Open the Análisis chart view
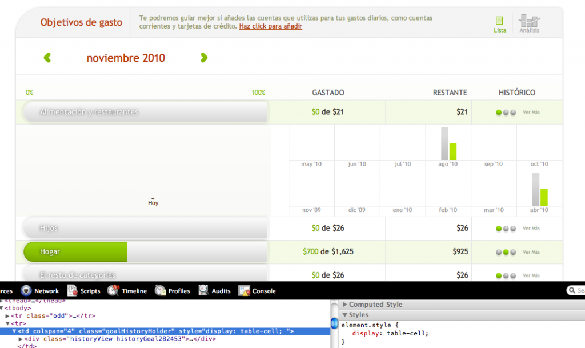585x348 pixels. pos(529,23)
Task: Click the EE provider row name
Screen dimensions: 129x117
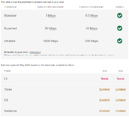Action: point(6,79)
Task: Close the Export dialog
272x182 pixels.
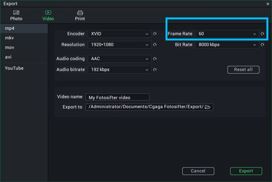Action: 268,4
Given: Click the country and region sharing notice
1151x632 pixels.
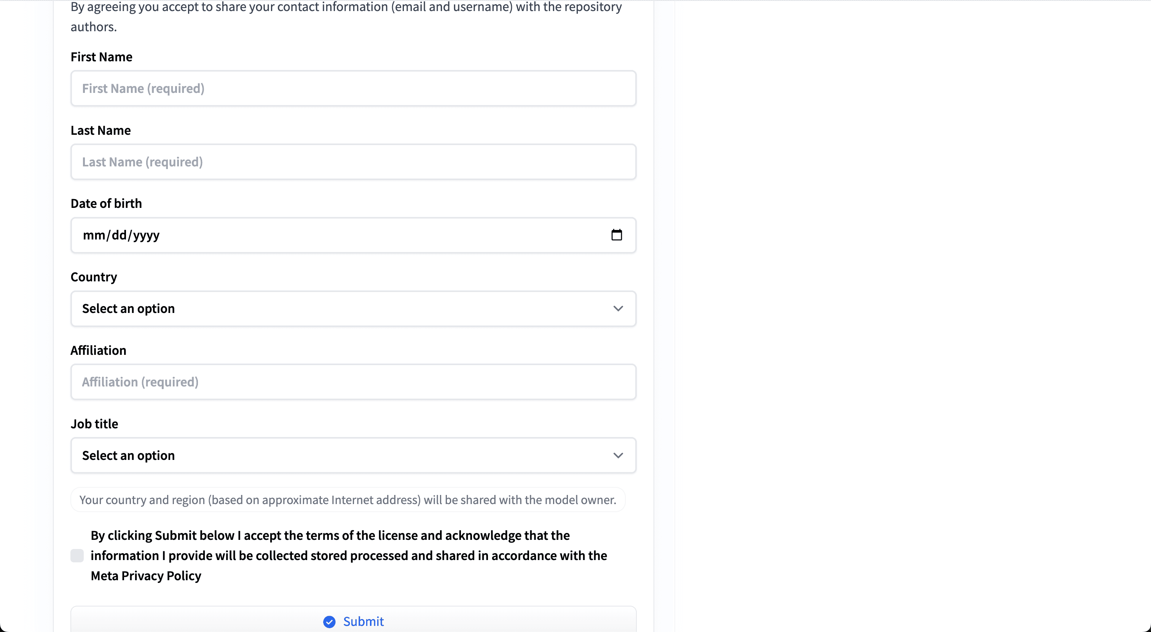Looking at the screenshot, I should coord(348,500).
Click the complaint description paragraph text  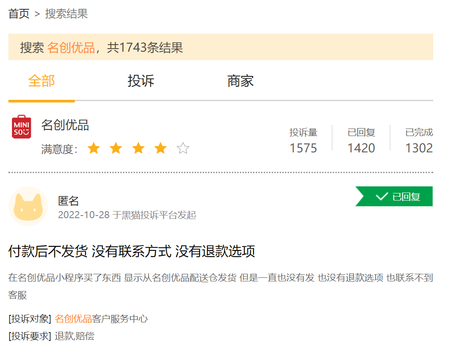pyautogui.click(x=221, y=286)
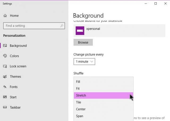Click the Start tiles icon

pos(5,97)
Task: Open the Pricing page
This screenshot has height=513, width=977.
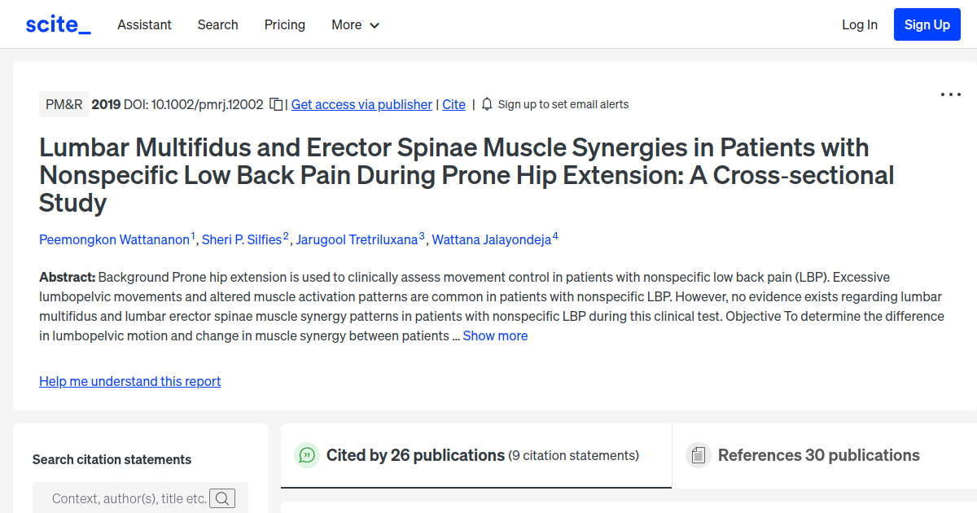Action: click(x=284, y=24)
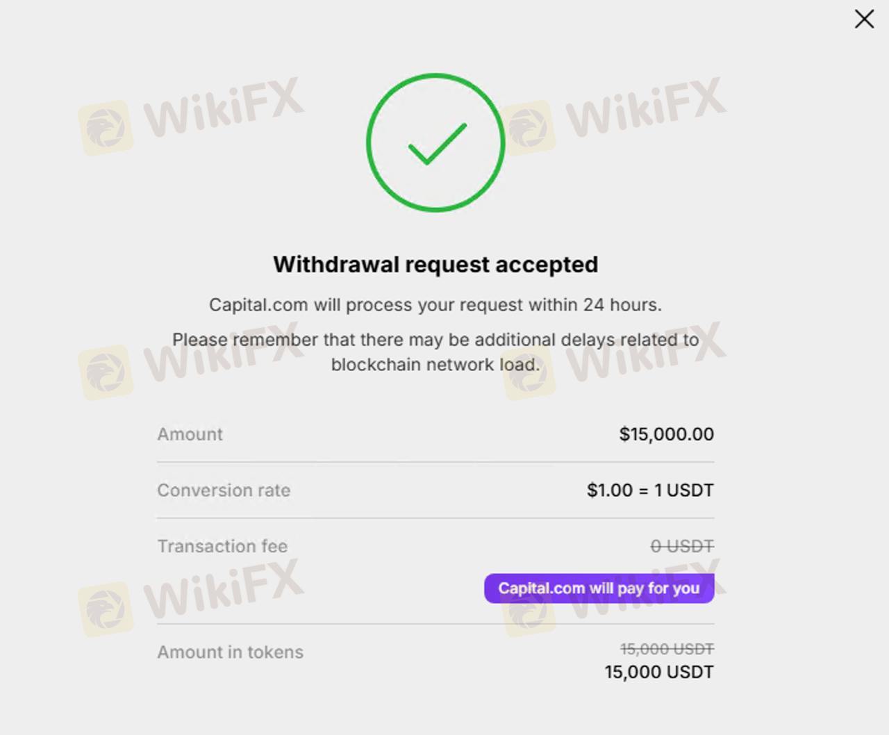Select the Conversion rate label
Screen dimensions: 889x735
point(224,490)
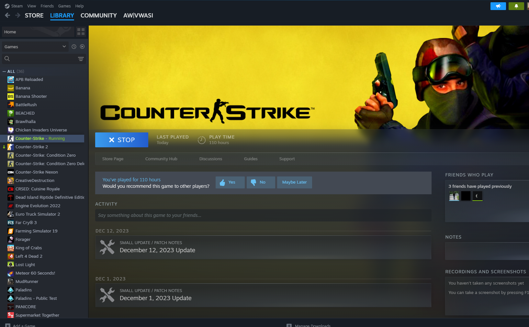
Task: Toggle the recent activity clock filter
Action: click(x=74, y=47)
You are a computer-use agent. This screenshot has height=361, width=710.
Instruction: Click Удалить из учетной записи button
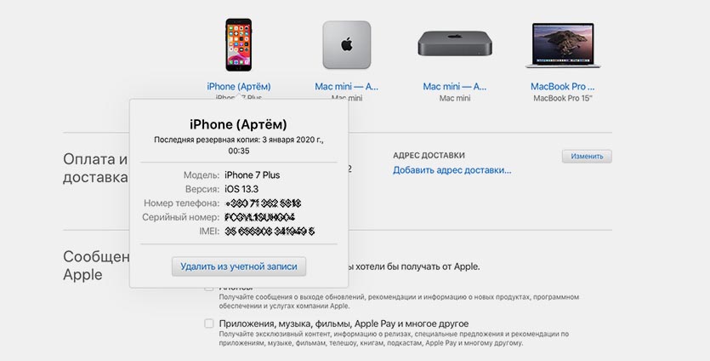(239, 266)
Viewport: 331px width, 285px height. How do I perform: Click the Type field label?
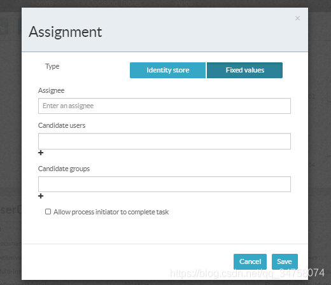[52, 66]
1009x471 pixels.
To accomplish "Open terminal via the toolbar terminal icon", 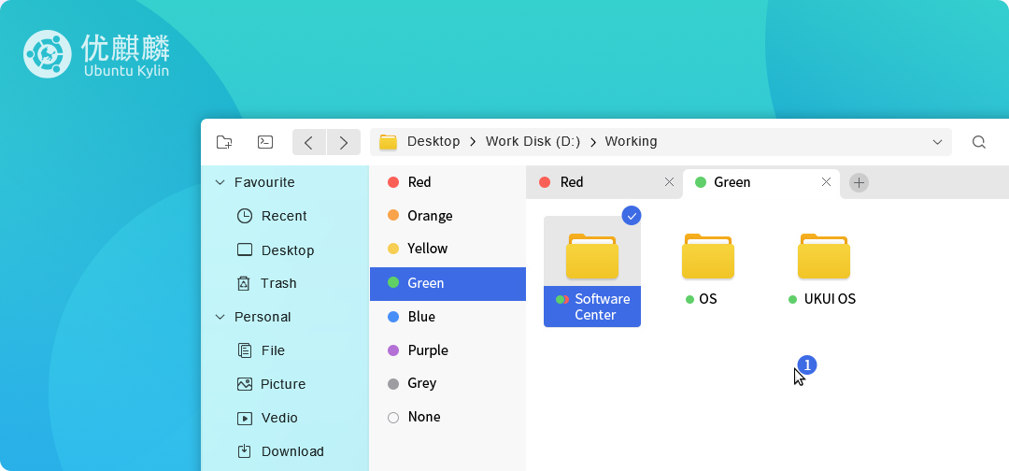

○ ○ ○ ○ ○

Beginning with the line that contains "Task: Open the Pricing page" in the data above, please copy each line exactly until the last line, both ends included, skipping any pictures.

Task: Open the Pricing page
This screenshot has height=513, width=977.
Action: click(x=284, y=24)
Select the Conversion rate label
Screen dimensions: 889x735
point(224,490)
Task: Toggle the recent activity clock filter
Action: click(x=74, y=47)
You are a computer-use agent. This screenshot has height=361, width=710.
Instruction: Click Удалить из учетной записи button
(239, 266)
Viewport: 331px width, 285px height. How do I perform: Click the Type field label?
[52, 66]
1009x471 pixels.
To accomplish "Open terminal via the toolbar terminal icon", 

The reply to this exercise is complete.